New Zealand Mormon History
The above thoughts made me very interested in reading Tiki and Temple: The Mormon Mission in New Zealand, 1854-1958, a substantial local history of an area that I know little about. Before reading this book, all I knew about Mormonism in New Zealand was that the Church had been very successful among the Maori (90% of Church members in New Zealand in 1955 were Maori), that Apostle Matthew Cowley had served mission there (what an understatement that turns out to be) and spoke in General Conference about the faith and faithfulness of the Maori, and that New Zealand has more Mormons per 1000 people than the US.
Of course, those facts are just trivia in comparison to the larger story about this country and it’s people. Tiki and Temple is full of wonderful and colorful stories about the rather long history Mormonism there which make for an engaging read. I liked the stories of long-time members, like the Going family (think of family member and New Zealand rugby star Sid Going, who was mentioned in General Conference) whose history in the church goes back more than 100 years. The family once cut down the largest tree on their property to provide all the timber needed (from a single tree!) for a wooden framed LDS meeting house. The story of the translation of the Book of Mormon is here (much more interesting than the tepid version published recently in the Deseret News). I liked learning about the service of Mormons in both world wars (there were both heroes and casualties, including a member of the Going family in World War I). And I loved the story of Maori LDS Church member Rangikawea Puriri, who, at the start of World War II, traveled 175 miles to Wellington to enlist as a chaplain. Rejected because of his age, he returned home and died the following year at age 102. Having already served in three wars, he was buried with full military honors.
More important than these stories are the issues that this local history raises for Mormon history in general and for local Mormon history elsewhere. These issues show how local Mormon history is important and something that even the average Church member who doesn’t live in an area should want to read.
For example, New Zealand Mormons struggled with a varied of cultural issues through the entire length of the period covered, trying to reconcile Maori customs, from the significant, like the lack of a formal Maori marriage ceremony, to the more mundane, like how “appropriate” is the traditional Maori dance, the “haka,” which mission president alternately prohibited and permitted at Church functions. Complicating these cultural issues are the health, welfare and other problems associated with those customs, the difficulty of integrating them with Western economic and cultural systems, and even the moral issues that arise when Maori customs conflicted with church teachings. In addition to teaching western farming and hygiene, Mormon leaders faced issues like how to deal with Maori customs like giving away children of all ages to extended family and friends, regardless of the relative or friend’s religion. The cultural issues Mormonism faced in New Zealand are likely just the local version of what the Church has and is facing elsewhere.
Another significant issue throughout the book are the challenges that missionaries faced from a variety of issues, like government interference, language, illness and a lack of financial resources. Like many other countries, mission presidents in New Zealand faced visa problems starting in 1916, which may have arisen because of negative perceptions of Mormons and the influence of competing clergy. Resolution took years and decades, and often involved negotiations between Aukland, Washington D.C. and London.

> _Supplied records_
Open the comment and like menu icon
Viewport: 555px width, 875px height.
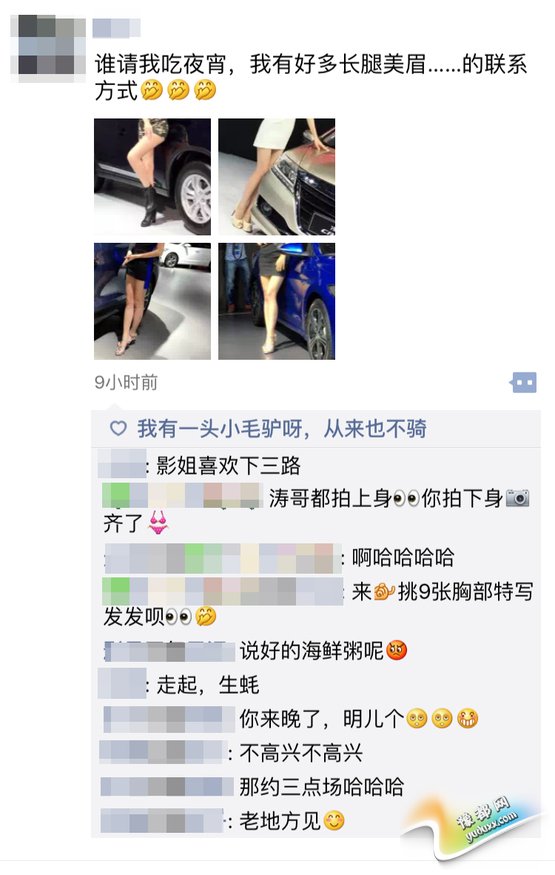coord(524,383)
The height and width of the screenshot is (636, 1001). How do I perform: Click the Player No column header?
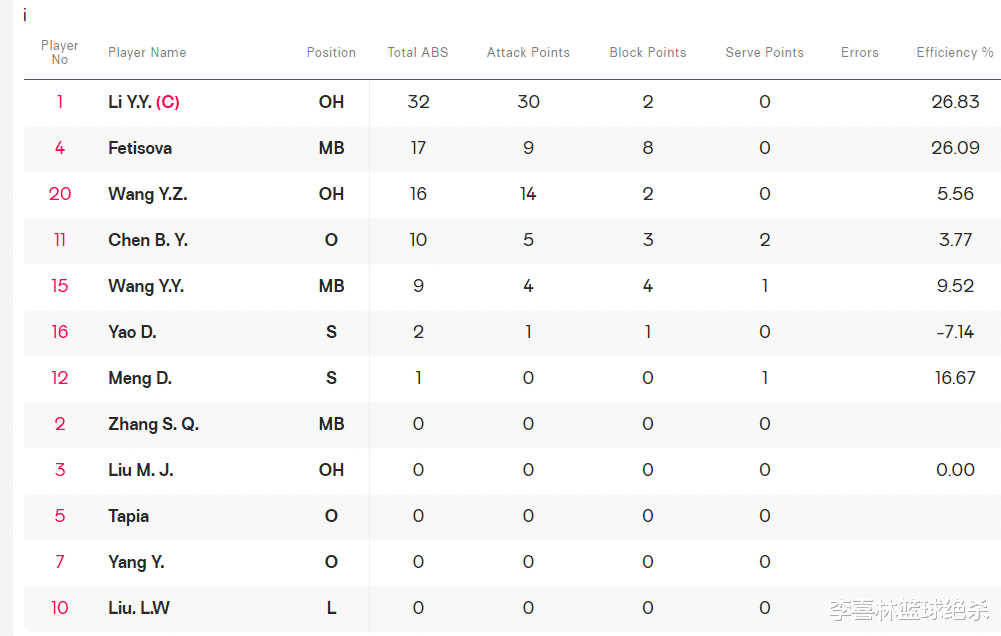(60, 53)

> _Goals_
1. In the rows above, copy out word for word the stretch from the line that contains "The height and" through the end of the rows, leaving out the pictures.
2. Pick up the review of the book on Mormon history in New Zealand after its last sentence and continue it.

> _Responses to the tasks_
1.
The height and width of the screenshot is (636, 1001). How do I perform: Click the Player No column header?
(60, 53)

2.
Because missionaries in New Zealand had more success among the then predominantly rural Maori, the missionaries spent much of their time traveling between various Maori settlements, generally on foot but sometimes on horseback. This meant leaving each area for weeks or months at a time, and sometimes returning to find a rival preacher taking advantage of the missionary’s absence.
Just as in much of the rest of the world, the Spanish Influenza epidemic of 1918 had a huge effect on the missionaries and mission in New Zealand, with missionaries not only struggling to stay healthy, but also working to keep others alive. The mission also faced significant financial difficulties, largely stemming from the fact that the concept of tithing was so foreign to Maori culture that missionaries didn’t even try to teach it until the first decades of the 20th century — Maori weren’t really expected to pay tithing! Since many of the difficulties that the mission faced are things I’ve heard of elsewhere around the world, I wonder what conclusions might be drawn from these difficulties.
The development of local leaders, another issue in the book that is relevant to Mormon history elsewhere, is somewhat unusual in New Zealand. While the mission initially acted like other missions and put missionaries in leadership positions throughout the mission, an acute shortage of missionaries led to Maori branch and district leaders throughout the mission by 1928. But later local leaders were released and missionaries were again made district leaders throughout the mission. From today’s perspective, that might seem odd, since we try to have local leaders as early as possible. Given that local leadership was an issue in at least one other mission (Mexico, where it led to the Third Convention schism), I wonder what conclusions might be drawn from the changes in policy over the 20th century?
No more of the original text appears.